## DIRECTIVE
Rewrite the lines of the listing from the line containing "Task: Tap the search magnifier icon" through the end of the listing, inclusive, replacing "Given" with "Instruction" and leaving everything else unchanged. Give only those lines.

## RECORDS FOR THE TASK
= = = = =

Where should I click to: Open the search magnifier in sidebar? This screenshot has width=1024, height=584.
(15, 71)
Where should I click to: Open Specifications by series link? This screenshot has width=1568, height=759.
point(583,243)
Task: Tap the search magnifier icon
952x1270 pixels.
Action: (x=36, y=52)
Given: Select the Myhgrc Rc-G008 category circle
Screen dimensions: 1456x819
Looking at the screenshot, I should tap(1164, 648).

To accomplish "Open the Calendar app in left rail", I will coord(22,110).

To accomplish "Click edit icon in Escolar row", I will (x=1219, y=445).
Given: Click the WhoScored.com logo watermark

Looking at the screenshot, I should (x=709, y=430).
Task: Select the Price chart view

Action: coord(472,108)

= = = = =

## IN RESPONSE
Task: Tap the search magnifier icon
952x1270 pixels.
Action: (x=36, y=52)
Instruction: Select the Myhgrc Rc-G008 category circle
Screen dimensions: 1456x819
Looking at the screenshot, I should tap(1164, 648).

To accomplish "Open the Calendar app in left rail", I will coord(22,110).

To accomplish "Click edit icon in Escolar row", I will (x=1219, y=445).
Instruction: Click the WhoScored.com logo watermark

Looking at the screenshot, I should (x=709, y=430).
Task: Select the Price chart view

Action: coord(472,108)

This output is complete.